On Mon, Oct 23, 2023 at 05:07:02PM -0700, Nhat Pham wrote:
> Since:
> 
> "42c06a0e8ebe mm: kill frontswap"
> 
> we no longer have a counter to tracks the number of zswap store
> failures. This makes it hard to investigate and monitor for zswap
> issues.
> 
> This patch adds a global and a per-cgroup zswap store failure counter,
> as well as a dedicated debugfs counter for compression algorithm failure
> (which can happen for e.g when random data are passed to zswap).
> 
> Signed-off-by: Nhat Pham <nphamcs@gmail.com>

I agree this is an issue.

> ---
>  include/linux/vm_event_item.h |  1 +
>  mm/memcontrol.c               |  1 +
>  mm/vmstat.c                   |  1 +
>  mm/zswap.c                    | 18 ++++++++++++++----
>  4 files changed, 17 insertions(+), 4 deletions(-)
> 
> diff --git a/include/linux/vm_event_item.h b/include/linux/vm_event_item.h
> index 8abfa1240040..7b2b117b193d 100644
> --- a/include/linux/vm_event_item.h
> +++ b/include/linux/vm_event_item.h
> @@ -145,6 +145,7 @@ enum vm_event_item { PGPGIN, PGPGOUT, PSWPIN, PSWPOUT,
>  #ifdef CONFIG_ZSWAP
>  		ZSWPIN,
>  		ZSWPOUT,
> +		ZSWPOUT_FAIL,

Would the writeback stat be sufficient to determine this?

Hear me out. We already have pswpout that shows when we're hitting
disk swap. Right now we can't tell if this is because of a rejection
or because of writeback. With a writeback counter we could.

And I think we want the writeback counter anyway going forward in
order to monitor and understand the dynamic shrinker's performance.

Either way we go, one of the metrics needs to be derived from the
other(s). But I think subtle and not so subtle shrinker issues are
more concerning than outright configuration problems where zswap
doesn't work at all. The latter is easier to catch before or during
early deployment with simple functionality tests.

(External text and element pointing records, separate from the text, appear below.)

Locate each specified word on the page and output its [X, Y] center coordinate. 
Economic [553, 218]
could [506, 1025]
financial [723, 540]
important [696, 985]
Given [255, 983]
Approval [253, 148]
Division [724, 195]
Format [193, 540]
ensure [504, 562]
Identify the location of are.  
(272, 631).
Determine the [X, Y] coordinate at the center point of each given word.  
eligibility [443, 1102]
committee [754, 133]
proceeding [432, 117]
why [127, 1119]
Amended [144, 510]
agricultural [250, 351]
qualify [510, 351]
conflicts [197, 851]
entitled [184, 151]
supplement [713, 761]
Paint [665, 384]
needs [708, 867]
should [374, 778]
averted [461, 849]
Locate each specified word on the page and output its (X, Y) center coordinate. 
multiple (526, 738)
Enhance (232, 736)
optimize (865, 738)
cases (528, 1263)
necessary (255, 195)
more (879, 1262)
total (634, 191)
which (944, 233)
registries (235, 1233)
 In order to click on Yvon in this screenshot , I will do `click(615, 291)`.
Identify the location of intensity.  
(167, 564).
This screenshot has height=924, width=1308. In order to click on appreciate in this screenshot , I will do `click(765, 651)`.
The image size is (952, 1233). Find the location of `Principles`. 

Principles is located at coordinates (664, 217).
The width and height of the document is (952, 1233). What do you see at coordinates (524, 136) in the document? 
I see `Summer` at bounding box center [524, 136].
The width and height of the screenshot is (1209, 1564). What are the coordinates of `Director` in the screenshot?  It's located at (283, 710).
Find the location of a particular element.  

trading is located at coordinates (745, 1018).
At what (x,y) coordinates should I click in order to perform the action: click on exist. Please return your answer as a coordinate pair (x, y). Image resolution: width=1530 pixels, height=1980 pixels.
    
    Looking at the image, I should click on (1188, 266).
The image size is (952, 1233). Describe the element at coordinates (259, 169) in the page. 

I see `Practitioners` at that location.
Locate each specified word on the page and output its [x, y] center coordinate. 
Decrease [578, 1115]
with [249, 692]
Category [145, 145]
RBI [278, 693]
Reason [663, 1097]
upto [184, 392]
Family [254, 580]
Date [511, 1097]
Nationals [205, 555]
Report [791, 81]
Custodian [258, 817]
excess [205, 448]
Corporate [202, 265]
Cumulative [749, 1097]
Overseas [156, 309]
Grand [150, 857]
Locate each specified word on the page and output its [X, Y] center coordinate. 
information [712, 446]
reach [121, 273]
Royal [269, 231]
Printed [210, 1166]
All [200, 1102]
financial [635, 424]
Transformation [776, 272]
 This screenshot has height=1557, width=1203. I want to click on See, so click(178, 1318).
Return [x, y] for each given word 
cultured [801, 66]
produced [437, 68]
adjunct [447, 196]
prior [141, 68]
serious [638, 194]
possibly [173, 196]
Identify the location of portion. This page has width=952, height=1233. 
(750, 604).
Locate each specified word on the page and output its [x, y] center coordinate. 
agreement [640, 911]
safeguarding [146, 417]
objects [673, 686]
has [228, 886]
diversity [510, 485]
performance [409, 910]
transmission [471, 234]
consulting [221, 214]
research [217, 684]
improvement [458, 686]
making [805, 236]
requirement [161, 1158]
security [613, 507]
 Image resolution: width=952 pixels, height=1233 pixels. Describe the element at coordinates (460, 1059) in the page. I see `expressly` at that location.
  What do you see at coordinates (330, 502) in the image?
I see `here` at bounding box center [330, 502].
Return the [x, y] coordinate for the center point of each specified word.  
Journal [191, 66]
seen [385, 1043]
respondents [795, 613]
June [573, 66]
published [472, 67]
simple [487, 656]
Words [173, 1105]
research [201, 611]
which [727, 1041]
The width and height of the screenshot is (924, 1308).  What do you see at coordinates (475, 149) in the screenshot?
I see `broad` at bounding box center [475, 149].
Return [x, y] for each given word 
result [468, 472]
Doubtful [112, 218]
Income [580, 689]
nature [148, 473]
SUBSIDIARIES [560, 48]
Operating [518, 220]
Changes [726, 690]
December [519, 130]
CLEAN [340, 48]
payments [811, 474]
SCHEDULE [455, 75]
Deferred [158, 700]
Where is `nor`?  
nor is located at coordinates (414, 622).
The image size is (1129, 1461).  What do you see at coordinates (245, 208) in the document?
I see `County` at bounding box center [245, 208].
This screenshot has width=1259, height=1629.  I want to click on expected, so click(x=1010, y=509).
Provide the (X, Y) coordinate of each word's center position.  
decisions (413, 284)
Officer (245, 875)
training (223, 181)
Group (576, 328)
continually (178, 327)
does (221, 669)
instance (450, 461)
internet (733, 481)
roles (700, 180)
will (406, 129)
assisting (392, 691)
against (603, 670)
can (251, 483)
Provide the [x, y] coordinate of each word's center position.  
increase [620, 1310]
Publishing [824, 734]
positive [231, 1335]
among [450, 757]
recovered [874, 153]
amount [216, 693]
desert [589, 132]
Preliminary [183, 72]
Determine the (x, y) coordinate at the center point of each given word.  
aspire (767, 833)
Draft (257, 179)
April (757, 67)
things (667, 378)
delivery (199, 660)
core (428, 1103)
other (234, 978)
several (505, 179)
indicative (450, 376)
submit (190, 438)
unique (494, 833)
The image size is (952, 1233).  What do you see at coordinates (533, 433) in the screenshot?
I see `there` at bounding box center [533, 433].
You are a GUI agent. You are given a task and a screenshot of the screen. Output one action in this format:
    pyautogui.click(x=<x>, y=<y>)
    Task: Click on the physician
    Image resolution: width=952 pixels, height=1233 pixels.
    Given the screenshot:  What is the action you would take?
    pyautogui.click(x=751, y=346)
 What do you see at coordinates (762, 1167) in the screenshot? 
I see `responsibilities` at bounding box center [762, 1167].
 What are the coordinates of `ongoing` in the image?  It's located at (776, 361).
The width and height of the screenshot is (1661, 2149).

Plus, rejections should be rare. They are now, and they should become
even more rare or cease to exist going forward. Because every time
they happen at scale, they represent problematic LRU inversions.  We
have patched, have pending patches, or discussed changes to reduce
every single one of them:

	/* Store failed due to a reclaim failure after pool limit was reached */
	static u64 zswap_reject_reclaim_fail;

With the shrinker this becomes less relevant. There was also the
proposal to disable the bypass to swap and just keep the page.

	/* Compressed page was too big for the allocator to (optimally) store */
	static u64 zswap_reject_compress_poor;

You were working on eradicating this (with zsmalloc at least).

	/* Store failed because underlying allocator could not get memory */
	static u64 zswap_reject_alloc_fail;
	/* Store failed because the entry metadata could not be allocated (rare) */
	static u64 zswap_reject_kmemcache_fail;

These shouldn't happen at all due to PF_MEMALLOC.

IOW, the fail counter is expected to stay zero in healthy,
well-configured systems. Rather than an MM event that needs counting,
this strikes me as something that could be a WARN down the line...

I agree with adding the debugfs counter though.